### Brief
I'd like every line from the material below that has "with" in it.

### Data provided
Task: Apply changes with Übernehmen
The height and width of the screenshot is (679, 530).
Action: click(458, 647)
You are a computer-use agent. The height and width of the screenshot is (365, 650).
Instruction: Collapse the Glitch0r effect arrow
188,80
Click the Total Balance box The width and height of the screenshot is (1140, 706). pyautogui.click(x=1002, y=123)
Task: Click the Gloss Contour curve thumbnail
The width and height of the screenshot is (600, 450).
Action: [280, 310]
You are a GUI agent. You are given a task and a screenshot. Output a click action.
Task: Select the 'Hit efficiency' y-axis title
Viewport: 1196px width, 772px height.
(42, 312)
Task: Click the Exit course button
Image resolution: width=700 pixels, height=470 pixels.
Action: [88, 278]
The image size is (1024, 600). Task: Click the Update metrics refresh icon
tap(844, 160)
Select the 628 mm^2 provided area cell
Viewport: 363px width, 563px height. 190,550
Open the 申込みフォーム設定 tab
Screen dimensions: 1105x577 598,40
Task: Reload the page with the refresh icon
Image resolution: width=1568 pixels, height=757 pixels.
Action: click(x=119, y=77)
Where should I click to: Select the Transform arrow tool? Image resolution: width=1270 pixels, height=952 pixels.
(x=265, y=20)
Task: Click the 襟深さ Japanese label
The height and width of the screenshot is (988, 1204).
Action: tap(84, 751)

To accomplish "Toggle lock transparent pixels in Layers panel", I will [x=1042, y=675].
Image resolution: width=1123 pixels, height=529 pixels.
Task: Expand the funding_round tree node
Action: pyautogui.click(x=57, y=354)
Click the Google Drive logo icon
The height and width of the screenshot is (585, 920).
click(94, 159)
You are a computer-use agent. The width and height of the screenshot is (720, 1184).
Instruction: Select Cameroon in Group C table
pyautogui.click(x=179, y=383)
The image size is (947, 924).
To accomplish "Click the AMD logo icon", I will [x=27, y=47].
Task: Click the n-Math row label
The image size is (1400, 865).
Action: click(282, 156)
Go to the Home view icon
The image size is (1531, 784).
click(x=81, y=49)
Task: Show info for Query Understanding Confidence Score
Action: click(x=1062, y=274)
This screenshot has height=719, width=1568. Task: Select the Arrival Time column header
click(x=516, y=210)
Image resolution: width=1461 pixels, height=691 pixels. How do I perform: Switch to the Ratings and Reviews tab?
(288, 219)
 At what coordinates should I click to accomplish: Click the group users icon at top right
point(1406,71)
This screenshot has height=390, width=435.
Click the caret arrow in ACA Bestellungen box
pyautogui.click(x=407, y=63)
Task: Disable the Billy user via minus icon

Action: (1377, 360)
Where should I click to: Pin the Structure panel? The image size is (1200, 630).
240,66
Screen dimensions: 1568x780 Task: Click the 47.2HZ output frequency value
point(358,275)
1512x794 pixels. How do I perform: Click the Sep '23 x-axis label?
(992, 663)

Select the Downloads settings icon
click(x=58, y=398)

### Result of the task
Task: Apply changes with Übernehmen
Task: Reload the page with the refresh icon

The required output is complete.